Ecosyste.ms: Awesome

An open API service indexing awesome lists of open source software.

Awesome Lists | Featured Topics | Projects

https://github.com/dwzhu-pku/PoSE

Positional Skip-wise Training for Efficient Context Window Extension of LLMs to Extremely Length (ICLR 2024)
https://github.com/dwzhu-pku/PoSE

Last synced: about 1 month ago
JSON representation

Positional Skip-wise Training for Efficient Context Window Extension of LLMs to Extremely Length (ICLR 2024)

Awesome Lists containing this project

README

        

# PoSE

This repository contains the code for the paper "PoSE: Efficient Context Window Extension of LLMs via Positional Skip-wise Training"

In this work, we introduce **Po**sitional **S**kip-wis**E** (PoSE) training for efficient adaptation of large language models~(LLMs) to extremely long context windows. PoSE decouples train length from target context window size by simulating long inputs using a fixed context window with manipulated position indices during training.

![PoSE](imgs/pose.png)

Take context window extension from 2,048 to 8,192 as an example, we partition the original context window of 2,048 tokens into two chunks, and adjust the position indices of the second chunk by adding a distinct skipping bias term. These bias terms, as well as the length of each chunk, are altered for each training example, so that the model can adapt to all relative positions of the target context window through fine-tuning.
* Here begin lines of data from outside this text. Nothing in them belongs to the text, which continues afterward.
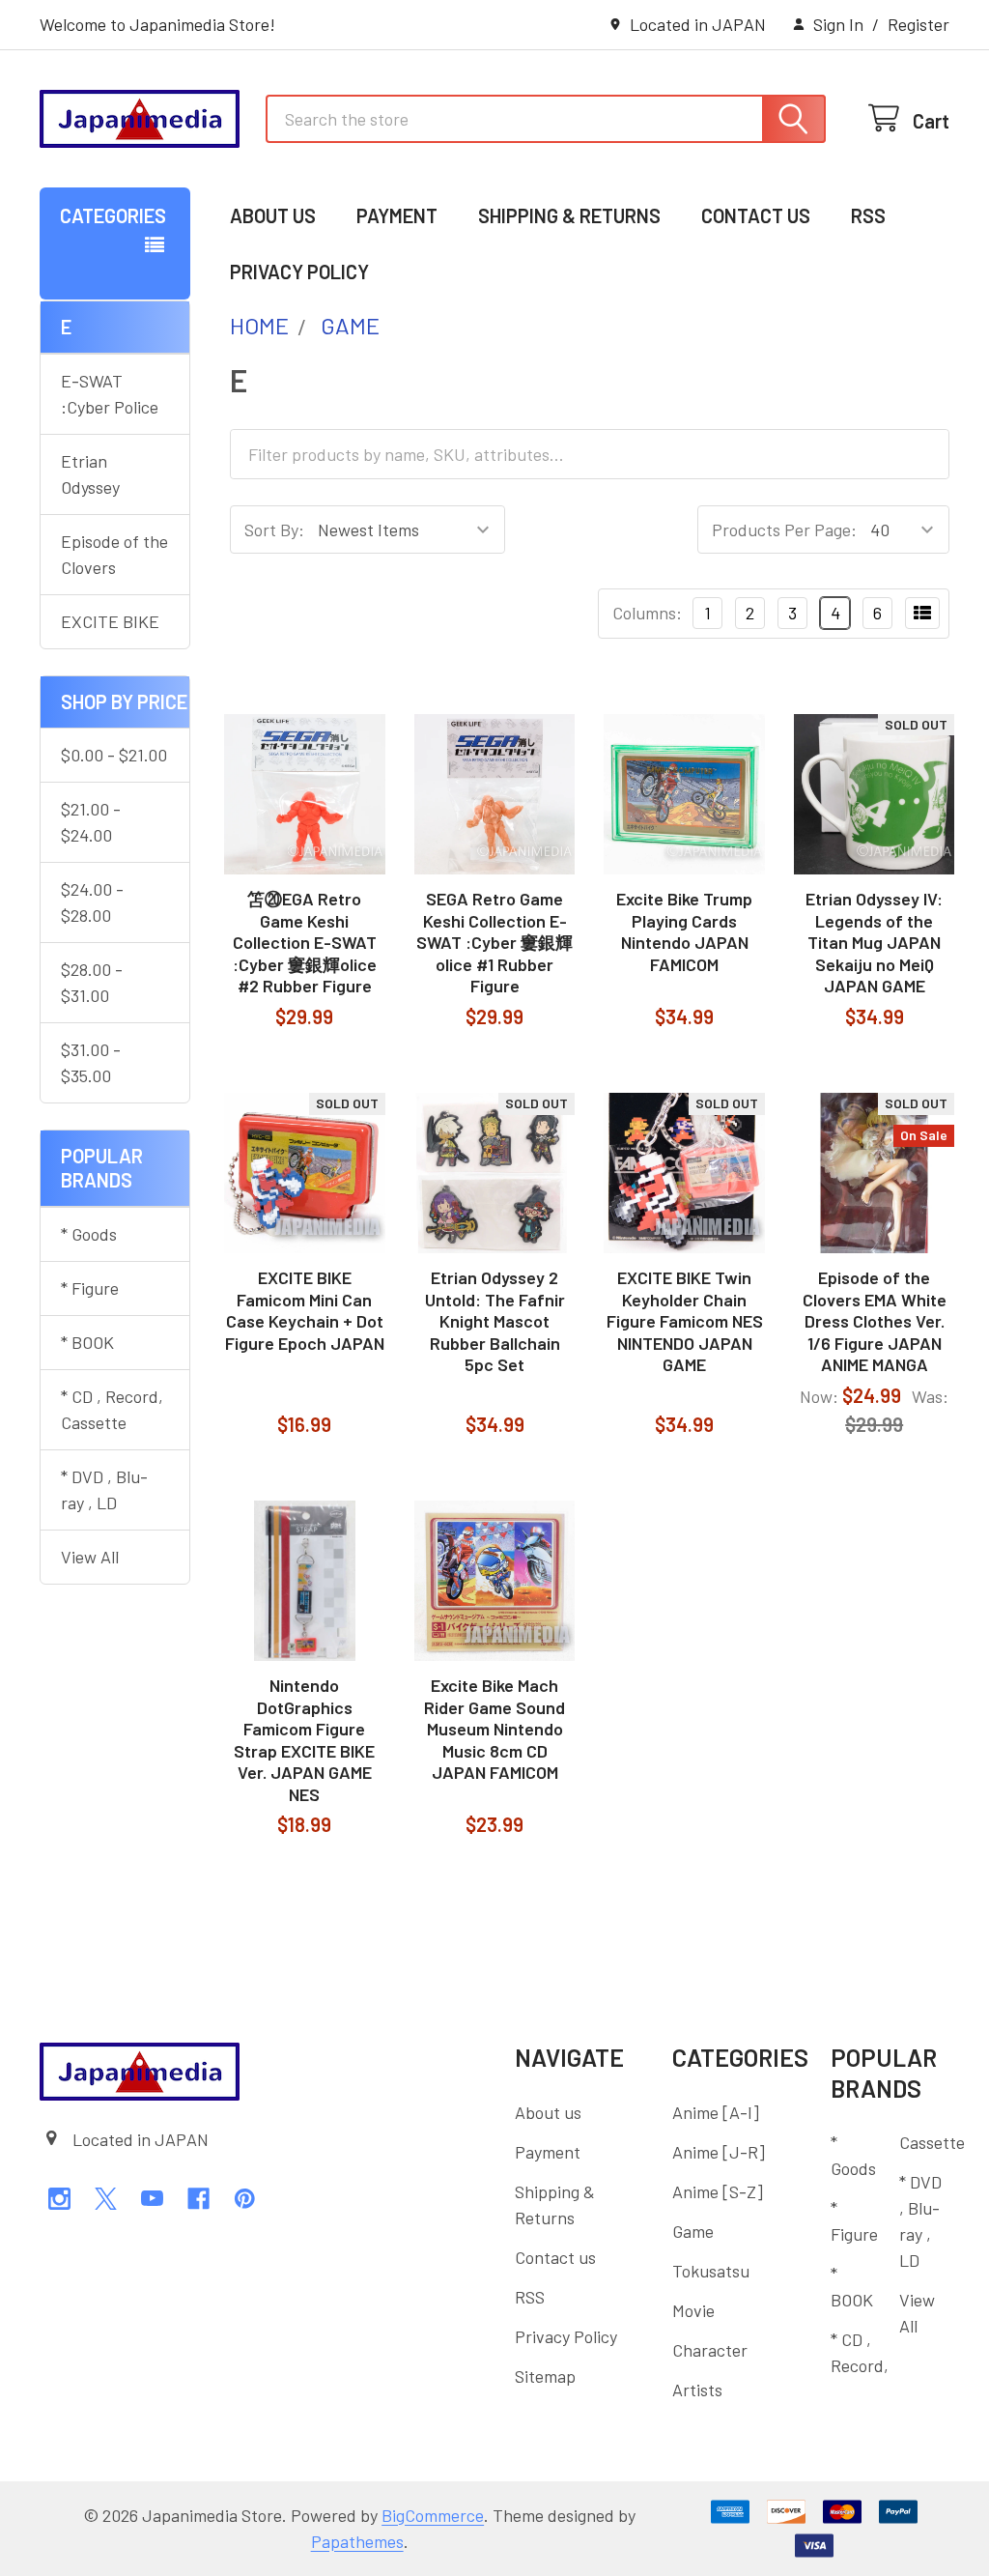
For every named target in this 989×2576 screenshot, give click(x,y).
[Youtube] (152, 2198)
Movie (693, 2310)
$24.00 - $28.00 (92, 902)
Notably, by decoupling fine-tuning length from target context window, PoSE can theoretically extend the context window **infinitely**, constrained only by memory usage for inference. With ongoing advancements for efficient inference~(e.g., vLLM, Flash Attention), we believe PoSE holds great promise for scaling the context window even further.

## 🔥 What's New
* **[2024/01/16]** Our paper has been accepted by **ICLR 2024** as a Poster.
* **[2023/10/26]** We made the datasets used in this paper [public](https://huggingface.co/datasets/dwzhu/PoSE-Datasets/tree/main) for reproduction purpose.
* **[2023/10/11]** We released our all our model checkpoints.
* **[2023/10/10]** Updated our [paper](https://arxiv.org/abs/2309.10400) and code. Improved writing, added some discussion about chunk number and coverage possibility of relative positions in Appendix. Removed unused code and implemented a minor fix in `train_preprocess_function_pose` to make the coverage possiblity more uniform for large relative positions.
* **[2023/09/22]** Inclued results of PoSE on Baichuan2. We further consolidated the effectiveness of our method.
* **[2023/09/19]** Our [paper](https://arxiv.org/abs/2309.10400) and code were released.

## âš¡ Checkpoints

### Context Extended Versions of LLaMA (originally support 2k context)

| Model | Context | Interpolation | Link |
| --- | --- | --- | --- |
| LLaMA-7B-PoSE-Linear-16k | 16,384 | Linear | [download link](https://huggingface.co/dwzhu/LLaMA-7B-PoSE-Linear-16k) |
| LLaMA-7B-PoSE-NTK-16k | 16,384 | NTK | [download link](https://huggingface.co/dwzhu/LLaMA-7B-PoSE-NTK-16k) |
| LLaMA-7B-PoSE-YaRN-16k | 16,384 | YaRN | [download link](https://huggingface.co/dwzhu/LLaMA-7B-PoSE-YaRN-16k) |
| LLaMA-7B-PoSE-Linear-96k | 98,304 | Linear | [download link](https://huggingface.co/dwzhu/LLaMA-7B-PoSE-Linear-96k) |
| LLaMA-7B-PoSE-YaRN-96k | 98,304 | YaRN | [download link](https://huggingface.co/dwzhu/LLaMA-7B-PoSE-YaRN-96k) |
| LLaMA-7B-PoSE-YaRN-128k | 131,072 | YaRN | [download link](https://huggingface.co/dwzhu/LLaMA-7B-PoSE-YaRN-128k) |

### Context Extended Versions of LLaMA2 (originally support 4k context)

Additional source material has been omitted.